Industry is under enormous pressure to cut sugar in its products, but despite a widely available range of sweeteners, none quite matches up to the taste and functionality of sugar. Even worse, some researchers have suggested that high intensity sweeteners could trigger the same kind of insulin response as sugar, meaning that even with fewer calories, sweetened food and drinks could still contribute to ill-health.
“There is no healthy solution whether sugar or not,” said Amai Proteins’ founder and CEO Ilan Samish at the Future of Nutrition Summit. “Sweeteners are all small molecules and raise health concerns. I thought, let’s move to large molecules…We began with several different proteins. Each one of these proteins is a totally different ballgame. Each has its pros and cons and we chose the ones that are the best fit for our technology to become sugar substitutes.”
There are plenty of plant-derived sweet proteins with potential as sweeteners, but most are expensive, cannot be scaled up, or are difficult to work with. And only one – thaumatin (E957) – is permitted globally for use in commercial foods. Now, Amai Proteins is building its own sweet proteins specifically with food and beverage use in mind, meaning they are heat-, pH- and shelf-stable, low cost and have a sweetness profile comparable to sugar.
90% cheaper than sugar
“For us, it is important not to compete with the diet market but with the sugary market with taste that is indistinguishable from sugar,” said Samish. “The target is to enjoy sweetness within cheap industrial foods and not have the consequences.”

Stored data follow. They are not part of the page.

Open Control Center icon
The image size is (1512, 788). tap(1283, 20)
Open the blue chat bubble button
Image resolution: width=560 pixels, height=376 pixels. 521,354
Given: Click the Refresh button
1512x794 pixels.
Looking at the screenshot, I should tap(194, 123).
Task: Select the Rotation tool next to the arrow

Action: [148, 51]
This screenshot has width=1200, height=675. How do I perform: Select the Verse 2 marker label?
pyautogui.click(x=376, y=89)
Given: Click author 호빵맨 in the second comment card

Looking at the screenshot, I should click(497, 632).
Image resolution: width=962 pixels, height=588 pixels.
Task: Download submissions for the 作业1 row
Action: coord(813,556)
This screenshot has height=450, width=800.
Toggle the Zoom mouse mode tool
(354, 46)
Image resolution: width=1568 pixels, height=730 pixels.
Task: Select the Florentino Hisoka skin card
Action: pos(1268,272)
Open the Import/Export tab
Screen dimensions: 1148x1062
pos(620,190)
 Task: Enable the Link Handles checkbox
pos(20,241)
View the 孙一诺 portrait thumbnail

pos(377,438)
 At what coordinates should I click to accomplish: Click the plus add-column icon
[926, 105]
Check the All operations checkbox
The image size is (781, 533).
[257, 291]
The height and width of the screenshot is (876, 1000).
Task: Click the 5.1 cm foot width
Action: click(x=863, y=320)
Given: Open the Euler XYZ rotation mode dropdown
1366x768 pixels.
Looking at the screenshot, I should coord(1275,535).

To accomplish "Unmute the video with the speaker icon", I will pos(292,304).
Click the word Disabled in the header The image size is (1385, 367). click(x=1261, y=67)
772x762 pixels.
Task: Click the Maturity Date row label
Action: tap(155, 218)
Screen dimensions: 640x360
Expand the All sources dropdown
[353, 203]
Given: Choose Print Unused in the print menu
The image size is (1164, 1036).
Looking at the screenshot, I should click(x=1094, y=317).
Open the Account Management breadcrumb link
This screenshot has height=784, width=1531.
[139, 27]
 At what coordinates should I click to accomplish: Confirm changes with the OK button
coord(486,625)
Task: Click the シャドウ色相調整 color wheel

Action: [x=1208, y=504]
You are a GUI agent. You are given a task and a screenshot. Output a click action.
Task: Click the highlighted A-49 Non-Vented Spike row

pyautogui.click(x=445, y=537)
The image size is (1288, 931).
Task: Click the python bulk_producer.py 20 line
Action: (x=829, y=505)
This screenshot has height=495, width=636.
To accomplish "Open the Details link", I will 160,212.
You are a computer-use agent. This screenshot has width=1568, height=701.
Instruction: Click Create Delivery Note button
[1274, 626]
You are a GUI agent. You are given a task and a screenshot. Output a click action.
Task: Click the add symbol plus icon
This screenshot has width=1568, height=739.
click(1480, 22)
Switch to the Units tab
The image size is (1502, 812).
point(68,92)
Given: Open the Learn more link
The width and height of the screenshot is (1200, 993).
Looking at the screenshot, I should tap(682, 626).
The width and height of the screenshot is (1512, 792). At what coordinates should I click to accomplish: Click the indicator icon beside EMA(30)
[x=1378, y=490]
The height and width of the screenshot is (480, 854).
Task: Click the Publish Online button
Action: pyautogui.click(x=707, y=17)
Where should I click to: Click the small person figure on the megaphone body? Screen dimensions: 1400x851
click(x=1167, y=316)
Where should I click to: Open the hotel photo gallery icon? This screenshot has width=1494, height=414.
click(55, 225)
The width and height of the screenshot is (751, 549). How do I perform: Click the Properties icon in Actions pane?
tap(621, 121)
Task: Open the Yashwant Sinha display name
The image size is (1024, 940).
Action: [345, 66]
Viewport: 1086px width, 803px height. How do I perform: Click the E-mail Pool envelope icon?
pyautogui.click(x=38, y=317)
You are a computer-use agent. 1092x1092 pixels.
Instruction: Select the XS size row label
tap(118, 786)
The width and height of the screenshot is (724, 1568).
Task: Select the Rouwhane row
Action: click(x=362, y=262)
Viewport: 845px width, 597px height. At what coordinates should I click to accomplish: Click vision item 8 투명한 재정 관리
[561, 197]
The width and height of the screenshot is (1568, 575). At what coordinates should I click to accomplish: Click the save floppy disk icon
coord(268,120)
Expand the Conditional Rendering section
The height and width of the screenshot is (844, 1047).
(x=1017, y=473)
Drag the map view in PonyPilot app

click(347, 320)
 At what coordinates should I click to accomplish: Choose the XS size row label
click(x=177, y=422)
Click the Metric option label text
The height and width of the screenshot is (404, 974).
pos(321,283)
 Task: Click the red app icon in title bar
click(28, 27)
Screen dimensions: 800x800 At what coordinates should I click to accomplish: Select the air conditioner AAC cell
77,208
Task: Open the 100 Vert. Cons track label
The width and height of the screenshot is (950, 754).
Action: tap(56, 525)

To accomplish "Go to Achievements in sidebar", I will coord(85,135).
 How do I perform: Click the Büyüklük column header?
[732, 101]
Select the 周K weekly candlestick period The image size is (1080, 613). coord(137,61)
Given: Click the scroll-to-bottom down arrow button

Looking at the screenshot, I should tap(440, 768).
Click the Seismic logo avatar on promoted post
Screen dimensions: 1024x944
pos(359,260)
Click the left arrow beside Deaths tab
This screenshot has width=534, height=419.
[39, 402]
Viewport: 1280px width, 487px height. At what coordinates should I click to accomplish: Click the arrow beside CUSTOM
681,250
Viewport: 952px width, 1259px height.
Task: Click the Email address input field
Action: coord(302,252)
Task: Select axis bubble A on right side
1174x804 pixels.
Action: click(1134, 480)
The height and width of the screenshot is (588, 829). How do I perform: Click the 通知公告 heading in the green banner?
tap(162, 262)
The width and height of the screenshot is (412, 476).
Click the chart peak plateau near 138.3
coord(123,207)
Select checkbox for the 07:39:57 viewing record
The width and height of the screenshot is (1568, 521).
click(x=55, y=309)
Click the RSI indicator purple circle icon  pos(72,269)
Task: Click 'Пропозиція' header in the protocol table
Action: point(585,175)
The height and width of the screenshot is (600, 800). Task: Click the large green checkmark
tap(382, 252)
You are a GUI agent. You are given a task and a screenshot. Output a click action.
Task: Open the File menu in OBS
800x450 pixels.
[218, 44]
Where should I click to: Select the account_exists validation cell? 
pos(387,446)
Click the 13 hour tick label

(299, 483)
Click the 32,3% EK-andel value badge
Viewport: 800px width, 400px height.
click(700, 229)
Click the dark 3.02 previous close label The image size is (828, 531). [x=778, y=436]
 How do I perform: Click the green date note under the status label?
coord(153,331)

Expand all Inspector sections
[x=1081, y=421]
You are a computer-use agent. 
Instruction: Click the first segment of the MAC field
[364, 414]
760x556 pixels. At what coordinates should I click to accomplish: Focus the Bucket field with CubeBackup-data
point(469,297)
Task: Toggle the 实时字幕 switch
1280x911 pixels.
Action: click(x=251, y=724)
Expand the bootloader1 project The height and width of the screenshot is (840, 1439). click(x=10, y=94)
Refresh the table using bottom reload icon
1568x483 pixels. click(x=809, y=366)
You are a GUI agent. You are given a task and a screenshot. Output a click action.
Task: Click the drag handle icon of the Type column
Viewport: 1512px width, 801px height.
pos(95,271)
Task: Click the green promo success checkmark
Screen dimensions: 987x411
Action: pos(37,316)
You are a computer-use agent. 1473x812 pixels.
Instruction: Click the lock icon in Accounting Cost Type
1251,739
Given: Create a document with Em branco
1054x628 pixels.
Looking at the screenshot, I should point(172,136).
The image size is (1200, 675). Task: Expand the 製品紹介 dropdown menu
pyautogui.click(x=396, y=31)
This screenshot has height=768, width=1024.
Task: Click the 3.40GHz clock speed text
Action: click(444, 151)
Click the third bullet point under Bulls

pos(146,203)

While most naturally occurring sweet proteins are 2,000 to 3,000 times sweeter than sugar, the company’s first sweet protein – aptly named Hypersweet – is 10,000 times sweeter, meaning one teaspoonful is equivalent to 50 kg of sugar. The company uses Agile Integrative Computational Protein Design (AI-CPD) coupled to production by fermentation to make proteins that are similar to those that occur in nature yet are fit for the mass food market. Once scaled up to commercial levels of production, the company claims they will be 90% cheaper in use than sugar.
“We are looking to be in the market within two years, from sports drinks to mass beverages,” said Samish.
Sugar, the biggest pain point of the food industry?
There are signs that this is a realistic goal, as the company already has been trialling its ingredients with major food and drink companies like Danone, Ocean Spray and PepsiCo to experiment with the taste profile of various products, including soft drinks and yoghurts. It also has recently launched a Series A funding round for $10 million to help it achieve commercial scale.
“By far, sugar is the biggest pain point of the food industry,” said Samish. “…We are not going for those who want only tomatoes fresh from the field. We are going for those who want ketchup, and today ketchup is like candy.”